GOAL:
Can you repeat each of the items below word for word, without changing anything?
— Start EXERCISE DATA —
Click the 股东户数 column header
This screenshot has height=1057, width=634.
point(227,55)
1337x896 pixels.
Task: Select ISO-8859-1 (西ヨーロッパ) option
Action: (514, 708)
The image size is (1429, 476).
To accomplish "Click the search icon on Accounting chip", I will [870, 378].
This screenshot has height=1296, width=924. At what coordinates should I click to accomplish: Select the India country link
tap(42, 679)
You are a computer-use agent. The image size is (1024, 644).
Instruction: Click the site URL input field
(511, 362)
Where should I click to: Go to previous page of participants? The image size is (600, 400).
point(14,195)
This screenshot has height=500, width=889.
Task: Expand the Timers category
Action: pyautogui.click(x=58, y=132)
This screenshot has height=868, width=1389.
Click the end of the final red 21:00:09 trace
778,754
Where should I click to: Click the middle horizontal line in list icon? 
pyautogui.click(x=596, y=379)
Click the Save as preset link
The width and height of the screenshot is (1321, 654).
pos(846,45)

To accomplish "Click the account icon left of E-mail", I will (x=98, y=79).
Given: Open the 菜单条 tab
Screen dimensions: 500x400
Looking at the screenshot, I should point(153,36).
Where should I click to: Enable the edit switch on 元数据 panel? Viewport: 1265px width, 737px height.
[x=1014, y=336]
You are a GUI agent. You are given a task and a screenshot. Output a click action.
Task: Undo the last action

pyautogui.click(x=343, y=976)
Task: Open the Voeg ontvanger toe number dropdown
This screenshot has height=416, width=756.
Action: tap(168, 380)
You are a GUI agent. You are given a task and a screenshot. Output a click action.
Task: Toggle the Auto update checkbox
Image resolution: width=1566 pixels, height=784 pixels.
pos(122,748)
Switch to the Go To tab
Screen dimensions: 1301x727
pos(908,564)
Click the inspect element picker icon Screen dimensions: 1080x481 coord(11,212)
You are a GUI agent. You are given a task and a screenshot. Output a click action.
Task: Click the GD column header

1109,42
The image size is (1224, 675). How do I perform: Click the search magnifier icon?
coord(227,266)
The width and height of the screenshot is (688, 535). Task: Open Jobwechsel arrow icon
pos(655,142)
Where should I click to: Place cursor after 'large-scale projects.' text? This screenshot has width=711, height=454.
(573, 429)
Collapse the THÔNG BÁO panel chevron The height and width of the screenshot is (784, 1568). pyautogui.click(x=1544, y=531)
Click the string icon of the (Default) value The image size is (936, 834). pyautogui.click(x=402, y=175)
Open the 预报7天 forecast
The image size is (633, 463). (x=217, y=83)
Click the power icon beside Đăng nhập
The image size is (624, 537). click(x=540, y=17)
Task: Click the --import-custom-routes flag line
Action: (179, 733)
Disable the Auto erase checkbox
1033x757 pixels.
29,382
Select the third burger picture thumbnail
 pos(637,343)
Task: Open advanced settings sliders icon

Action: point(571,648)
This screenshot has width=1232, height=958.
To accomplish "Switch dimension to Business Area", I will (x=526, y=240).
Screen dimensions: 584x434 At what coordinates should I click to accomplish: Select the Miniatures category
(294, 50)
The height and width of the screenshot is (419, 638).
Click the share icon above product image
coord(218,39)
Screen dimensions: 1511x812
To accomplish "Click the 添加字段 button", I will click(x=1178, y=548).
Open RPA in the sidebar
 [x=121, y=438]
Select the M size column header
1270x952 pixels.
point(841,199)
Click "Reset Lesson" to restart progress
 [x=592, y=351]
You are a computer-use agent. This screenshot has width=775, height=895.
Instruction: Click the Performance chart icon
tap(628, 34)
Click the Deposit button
— End EXERCISE DATA —
SOLUTION TO THIS EXERCISE:
Click the 股东户数 column header
This screenshot has height=1057, width=634.
point(227,55)
1337x896 pixels.
Task: Select ISO-8859-1 (西ヨーロッパ) option
Action: (514, 708)
The image size is (1429, 476).
To accomplish "Click the search icon on Accounting chip", I will [870, 378].
This screenshot has height=1296, width=924. At what coordinates should I click to accomplish: Select the India country link
tap(42, 679)
You are a computer-use agent. The image size is (1024, 644).
Instruction: Click the site URL input field
(511, 362)
Where should I click to: Go to previous page of participants? The image size is (600, 400).
point(14,195)
This screenshot has height=500, width=889.
Task: Expand the Timers category
Action: pyautogui.click(x=58, y=132)
This screenshot has height=868, width=1389.
Click the end of the final red 21:00:09 trace
778,754
Where should I click to: Click the middle horizontal line in list icon? 
pyautogui.click(x=596, y=379)
Click the Save as preset link
The width and height of the screenshot is (1321, 654).
pos(846,45)

To accomplish "Click the account icon left of E-mail", I will (x=98, y=79).
Given: Open the 菜单条 tab
Screen dimensions: 500x400
Looking at the screenshot, I should point(153,36).
Where should I click to: Enable the edit switch on 元数据 panel? Viewport: 1265px width, 737px height.
[x=1014, y=336]
You are a GUI agent. You are given a task and a screenshot. Output a click action.
Task: Undo the last action

pyautogui.click(x=343, y=976)
Task: Open the Voeg ontvanger toe number dropdown
This screenshot has height=416, width=756.
Action: tap(168, 380)
You are a GUI agent. You are given a task and a screenshot. Output a click action.
Task: Toggle the Auto update checkbox
Image resolution: width=1566 pixels, height=784 pixels.
pos(122,748)
Switch to the Go To tab
Screen dimensions: 1301x727
pos(908,564)
Click the inspect element picker icon Screen dimensions: 1080x481 coord(11,212)
You are a GUI agent. You are given a task and a screenshot. Output a click action.
Task: Click the GD column header

1109,42
The image size is (1224, 675). How do I perform: Click the search magnifier icon?
coord(227,266)
The width and height of the screenshot is (688, 535). Task: Open Jobwechsel arrow icon
pos(655,142)
Where should I click to: Place cursor after 'large-scale projects.' text? This screenshot has width=711, height=454.
(573, 429)
Collapse the THÔNG BÁO panel chevron The height and width of the screenshot is (784, 1568). pyautogui.click(x=1544, y=531)
Click the string icon of the (Default) value The image size is (936, 834). pyautogui.click(x=402, y=175)
Open the 预报7天 forecast
The image size is (633, 463). (x=217, y=83)
Click the power icon beside Đăng nhập
The image size is (624, 537). click(x=540, y=17)
Task: Click the --import-custom-routes flag line
Action: (179, 733)
Disable the Auto erase checkbox
1033x757 pixels.
29,382
Select the third burger picture thumbnail
 pos(637,343)
Task: Open advanced settings sliders icon

Action: point(571,648)
This screenshot has width=1232, height=958.
To accomplish "Switch dimension to Business Area", I will (x=526, y=240).
Screen dimensions: 584x434 At what coordinates should I click to accomplish: Select the Miniatures category
(294, 50)
The height and width of the screenshot is (419, 638).
Click the share icon above product image
coord(218,39)
Screen dimensions: 1511x812
To accomplish "Click the 添加字段 button", I will click(x=1178, y=548).
Open RPA in the sidebar
 [x=121, y=438]
Select the M size column header
1270x952 pixels.
point(841,199)
Click "Reset Lesson" to restart progress
 [x=592, y=351]
You are a computer-use agent. This screenshot has width=775, height=895.
Instruction: Click the Performance chart icon
tap(628, 34)
Click the Deposit button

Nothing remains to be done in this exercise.